**Exercise prompt**: Find each line in the records below that contains the word "icon", treating uppercase and lowercase as different, and copy those lines.

Begin Stored data

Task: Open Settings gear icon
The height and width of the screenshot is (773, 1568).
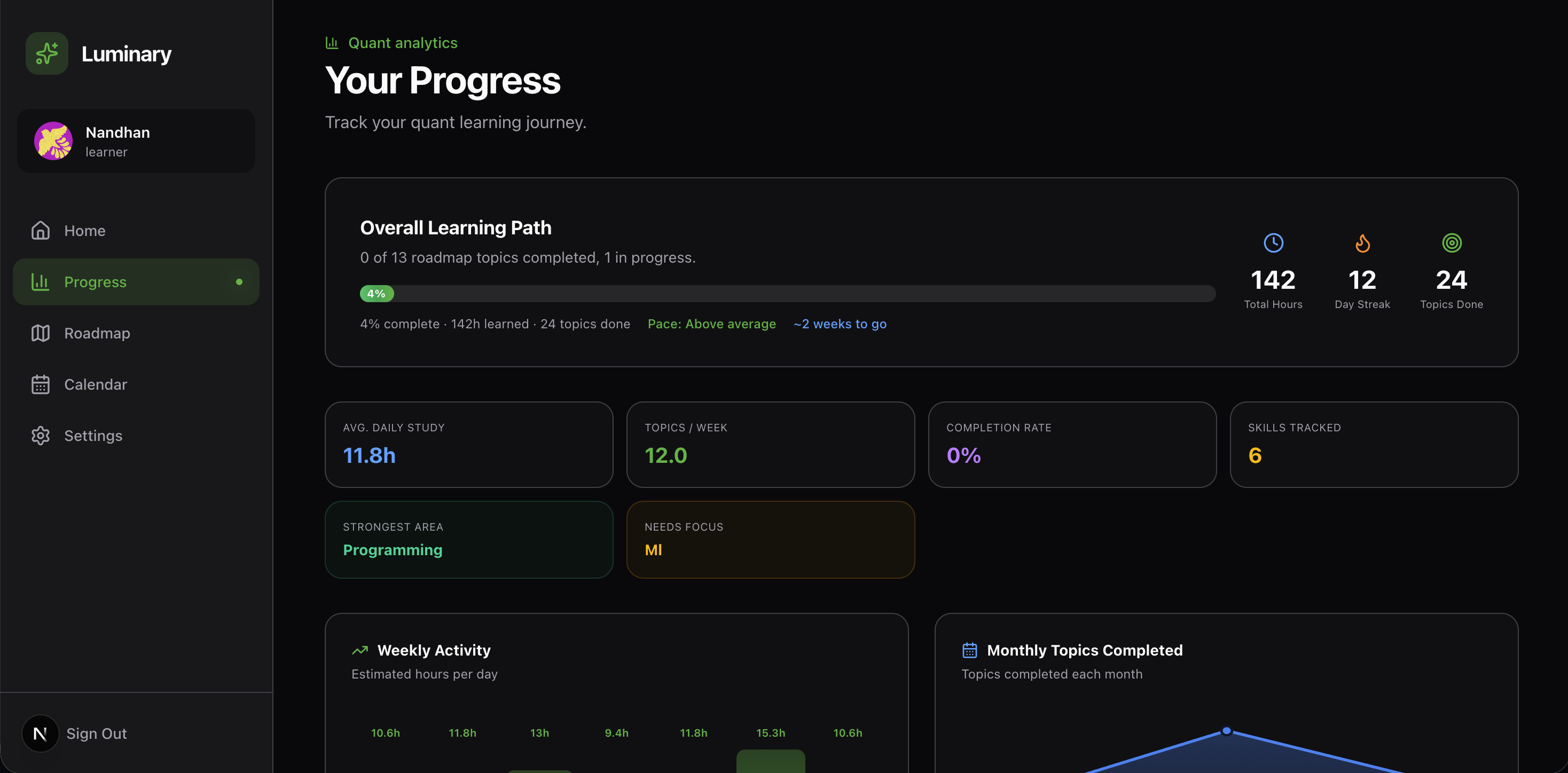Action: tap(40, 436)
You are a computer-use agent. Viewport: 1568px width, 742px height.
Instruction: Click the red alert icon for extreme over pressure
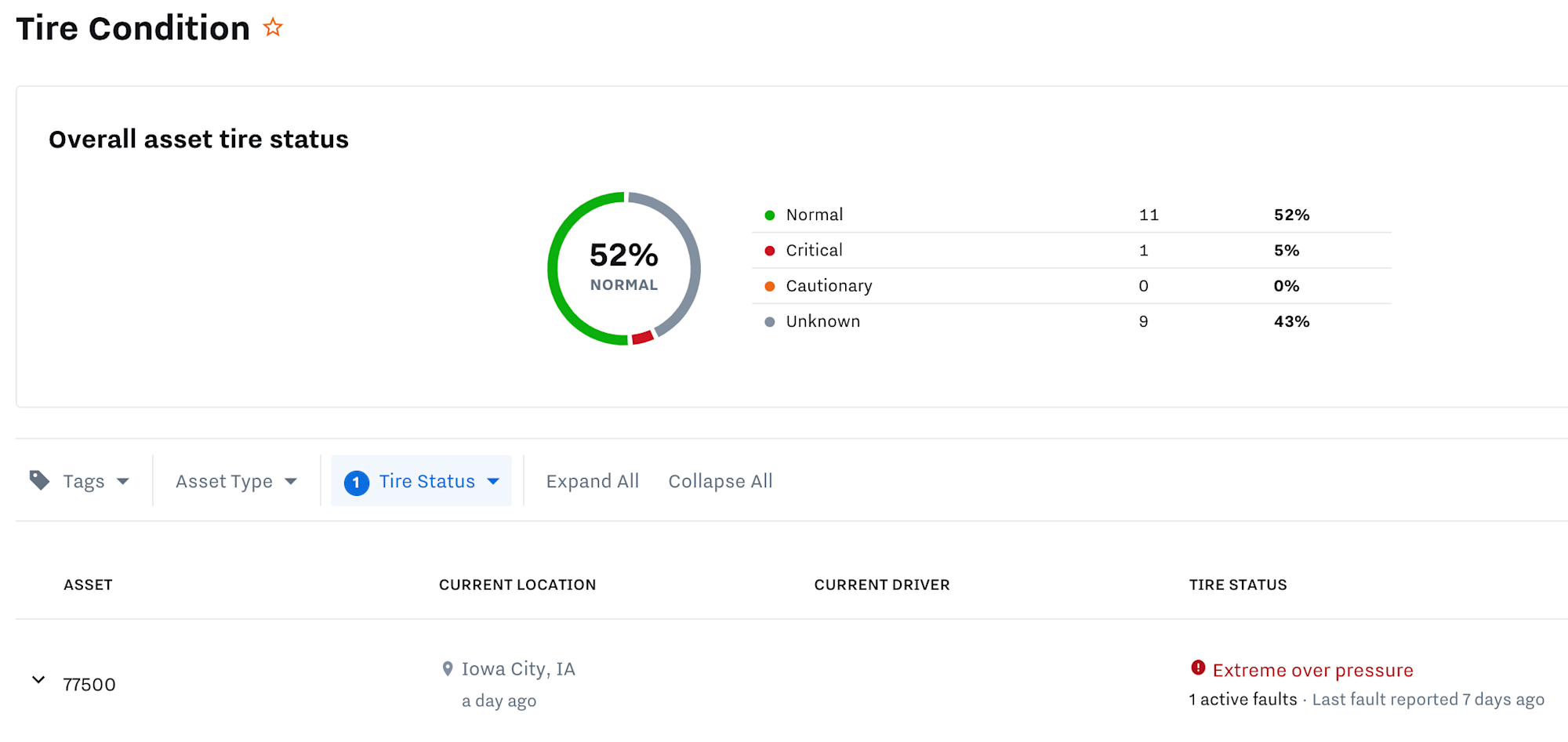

End Stored data

**Answer to the problem**:
Task: Open Settings gear icon
Instruction: Click the red alert icon for extreme over pressure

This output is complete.